During the first day, the Egyptian minister of environment, Khaled Fahmy, revealed a new biofuel project in cooperation with the agricultural sector. General Electric announced at the conference that it would invest $200 million in a new training and manufacturing facility in the city of Suez and that it had delivered 34 gas turbines as part of a project to supply 2.6 gigawatts to its grid by May 2015.
U.S. Secretary of State John Kerry attended the conference and delivered a speech of encouragement to Egypt's economy during an American Chamber of Commerce event. Egypt's irrigation minister, Hossam Moghazy, later discussed with a European Union delegation the One Million Feddan land reclamation project, one of the highlights in Sisi's election campaign a year earlier. The African Development Bank announced it would invest in energy projects, particularly in a solar power plant in Kom Ombo and a wind farm in the Gulf of Suez.
While the event was underway, Attias wrote on The Huffington Post that he was impressed by the interest offered by global political and economic leaders to the event.
During the opening ceremony, Sisi gave a speech where he said he hoped to attract billions of dollars by the end of the summit and promised new strategies to support the private sector and investors. He also listed a number of major projects, including the land reclamation project, the New Suez Canal digging project, the Suez Canal Area Development project and the Golden Triangle project among others.
During the second day, several speeches and presentations were held starting with Prime minister Ibrahim Mahlab joined by Hisham Ramez, Governor of Central Bank of Egypt, and Ministers of Finance and Planning and Administrative Reform presenting Sisi's administration's vision on how to turn the vision into action showcasing Egypt's economic reform plan. Later Nobel laureate Ahmed Zewail showcased his view on Egypt's technology's future, followed by Minister of Finance of Saudi Arabia, Ibrahim Abdulaziz Al-Assaf providing perspective on Egypt.

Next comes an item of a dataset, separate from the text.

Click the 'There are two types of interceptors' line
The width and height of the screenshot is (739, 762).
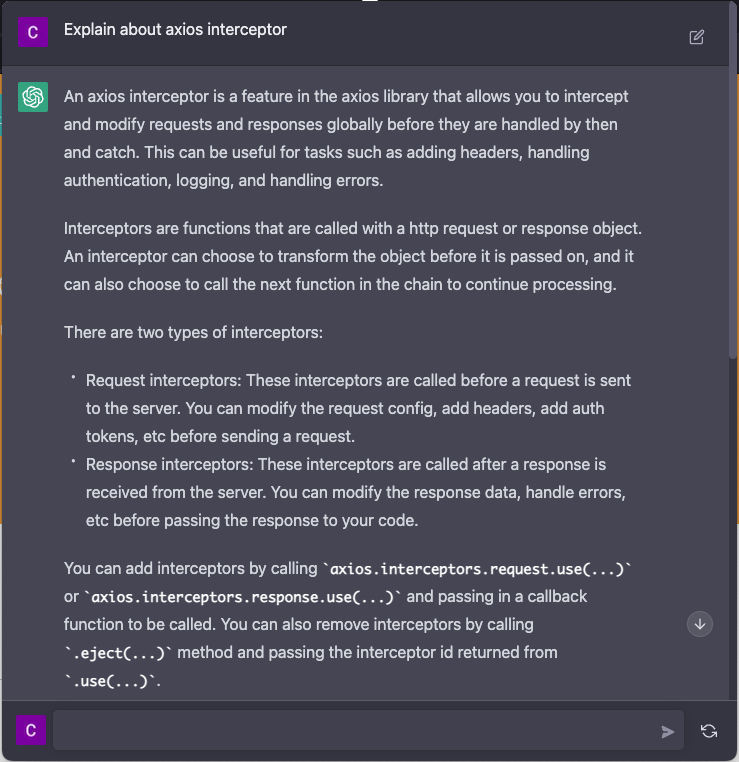coord(193,331)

CNN anchor John Defterios hosted a discussion between leaders from global corporations discussing where Egypt stands in their investment priorities followed by a conversation with Joe Kaeser of Siemens.
A conversation moderated by CNBC anchor Hadley Gamble regarding Egypt's Energy crisis under the title of "Egypt’s Energy Equation", the energy mix in Egypt and how Egypt can best achieve energy security as part of its development plans were discussed.
Adnan Nawaz moderated a conversation on the diversification imperative for emerging economies and the demands for a sustainable and long-term growth, between the CEO of DHL Express, Chairman of Lazard, CEO of Etisalat, CEO of CAD Fund, and CEO of WPP.
Five run in parallel sector-level sessions included an overview from ministers, presentation of sector opportunities by local investment banks, and input from private sector participants. The sessions were on oil, gas & mining; housing, utilities & development; ICT; industry & manufacturing; and tourism.
A session headed by Naglaa El-Ehwany, Minister of International Cooperation, discussed how can the major international financial institutions improve the effectiveness of their support for Egypt's economic development.
Chairman of Suez Canal Authority, Mohab Mameesh, ended the day with a presentation titled "Suez Canal Development: Egypt's Gift to the World". The presentation showcased the Suez Canal Area Development Project.
The Egyptian Foreign Ministry did not invite Iran, Israel and Turkey as the "criteria do not apply to them" due to their investment levels. Turkey's non-participation is also believed to be a result of the country's strained relations with Sisi's government since the 2013 Egyptian coup d'état.